Par Frédéric Maltais

Enfant, nous avons tous joué à cache-cache. C’est un jeu très formateur par lequel nous apprenons différentes facettes de la vie comme la permanence des choses, la manipulation et la diversion.

Permanence des choses

Pour un poupon, ce qu’il ne voit pas n’existe pas. Ainsi, le simple fait de se couvrir les yeux lui donne l’impression que le monde autour de lui disparait.

Depuis le 17 octobre dernier, nous avons, en quelque sorte, retiré les mains qui couvraient nos yeux. Nous avons accepté collectivement de voir une situation qui existait et qui, même si nous avions tenté de mettre nos mains encore plus fort sur nos yeux, aurait continué d’exister quand même.

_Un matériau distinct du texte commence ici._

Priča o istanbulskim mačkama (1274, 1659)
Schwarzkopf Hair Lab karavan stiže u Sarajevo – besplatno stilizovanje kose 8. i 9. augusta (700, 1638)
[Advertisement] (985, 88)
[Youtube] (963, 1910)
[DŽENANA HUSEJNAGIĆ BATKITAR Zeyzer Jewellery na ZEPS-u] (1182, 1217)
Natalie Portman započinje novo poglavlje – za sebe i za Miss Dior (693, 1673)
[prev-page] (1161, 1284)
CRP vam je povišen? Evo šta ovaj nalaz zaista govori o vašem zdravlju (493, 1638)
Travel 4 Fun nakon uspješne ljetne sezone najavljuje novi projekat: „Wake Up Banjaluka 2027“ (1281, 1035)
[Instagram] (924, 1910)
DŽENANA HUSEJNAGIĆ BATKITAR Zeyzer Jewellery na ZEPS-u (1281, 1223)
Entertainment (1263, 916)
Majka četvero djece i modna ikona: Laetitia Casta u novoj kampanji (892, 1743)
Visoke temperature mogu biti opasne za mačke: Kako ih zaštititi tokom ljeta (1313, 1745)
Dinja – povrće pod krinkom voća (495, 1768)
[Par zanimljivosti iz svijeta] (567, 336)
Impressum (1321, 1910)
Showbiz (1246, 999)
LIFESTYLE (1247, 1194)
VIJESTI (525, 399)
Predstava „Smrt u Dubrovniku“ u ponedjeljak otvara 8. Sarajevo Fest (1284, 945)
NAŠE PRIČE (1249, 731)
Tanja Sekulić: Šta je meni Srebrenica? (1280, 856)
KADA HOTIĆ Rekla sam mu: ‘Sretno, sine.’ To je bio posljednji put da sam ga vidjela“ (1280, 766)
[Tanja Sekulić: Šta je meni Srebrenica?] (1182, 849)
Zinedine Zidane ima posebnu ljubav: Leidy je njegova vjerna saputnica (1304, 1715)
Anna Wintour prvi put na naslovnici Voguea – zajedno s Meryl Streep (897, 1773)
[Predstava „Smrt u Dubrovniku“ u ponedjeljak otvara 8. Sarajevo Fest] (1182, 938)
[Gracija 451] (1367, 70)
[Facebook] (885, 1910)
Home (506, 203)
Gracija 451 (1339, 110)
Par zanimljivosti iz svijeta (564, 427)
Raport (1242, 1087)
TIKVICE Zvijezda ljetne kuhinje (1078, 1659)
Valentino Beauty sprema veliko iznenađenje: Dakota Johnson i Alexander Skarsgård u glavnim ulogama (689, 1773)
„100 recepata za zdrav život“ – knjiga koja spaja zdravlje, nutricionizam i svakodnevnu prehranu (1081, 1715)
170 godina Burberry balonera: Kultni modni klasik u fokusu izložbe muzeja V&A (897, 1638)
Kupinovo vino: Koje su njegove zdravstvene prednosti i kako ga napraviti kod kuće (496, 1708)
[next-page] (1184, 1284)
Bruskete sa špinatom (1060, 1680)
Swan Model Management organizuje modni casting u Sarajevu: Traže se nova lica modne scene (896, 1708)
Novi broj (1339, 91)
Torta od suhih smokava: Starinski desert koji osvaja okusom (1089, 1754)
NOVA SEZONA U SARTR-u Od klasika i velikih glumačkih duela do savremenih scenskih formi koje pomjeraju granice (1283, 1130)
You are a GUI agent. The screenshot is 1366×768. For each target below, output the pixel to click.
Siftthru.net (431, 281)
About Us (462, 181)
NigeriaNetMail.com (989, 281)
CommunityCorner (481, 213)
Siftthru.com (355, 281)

La légalisation du pot reste pour l’instant un peu taboue et l’acceptation ne se fait assurément pas dans toutes les strates de la population. On le constate à voir la quantité de municipalités qui ont voté différents règlements visant à limiter la consommation de cannabis sur leur territoire. Même si, d’un point de vue de santé publique, plusieurs experts s’accordent pour dire que restreindre les lieux extérieurs où peut être consommé le cannabis augmente les chances que la consommation se fasse en lieu clos. Les effets négatifs de la fumée secondaire sont par le fait même accrus dans l’entourage des consommateurs.

Au moins, les élus auront démontré leur sens des responsabilités aux électeurs en leur disant : « Attendez un instant. Nous ne pouvons pas enlever nos mains d’un seul coup comme ça. La quantité de lumière dans nos yeux pourrait nous brûler la rétine. »

Manipulation

Plus tard dans son développement, l’enfant développe la capacité de se représenter le point de vue des autres. Il affute donc ses stratégies pour rendre ses cachettes plus efficaces.

Heureusement, que le Gouvernement du Québec est là pour veiller sur nous en s’assurant de bien dissimuler sous les couvertures et derrière les portes de garde-robes les choses qu’il faut garder bien cachées. En haussant l’âge légal pour acheter du cannabis à 21 ans, le gouvernement ne règle pas le problème de la consommation chez les jeunes. Il rassure simplement une partie de la population qui voit d’un mauvais œil ce nouveau paradigme.

Il est vrai que le pot comporte son lot de risques sur le développement cérébral des jeunes adultes et qu’il faut y porter une grande attention, mais soyons réalistes. Ça existait avant le 17 octobre et les jeunes y ont toujours eu largement accès et ce sera encore le cas même une fois légal. Surtout que, au rythme où l’état gère l’approvisionnement de ses boutiques, les jeunes auront tous largement 21 ans le jour où ils pourront s’approvisionner dans une SQDC.
L’éducation et la prévention restent les meilleurs outils pour élever une société. Et l’éducation ne peut se faire qu’en ouvrant les yeux.

Diversion

Dans les dernières phases de notre période de cache-cache, nous sommes plus fins, plus rusés. Nous maitrisons l’art de distraire notre adversaire. Des petits cris dans le coin d’une pièce pour ensuite courir vers l’autre coin de la pièce afin de berner ceux qui nous cherchent.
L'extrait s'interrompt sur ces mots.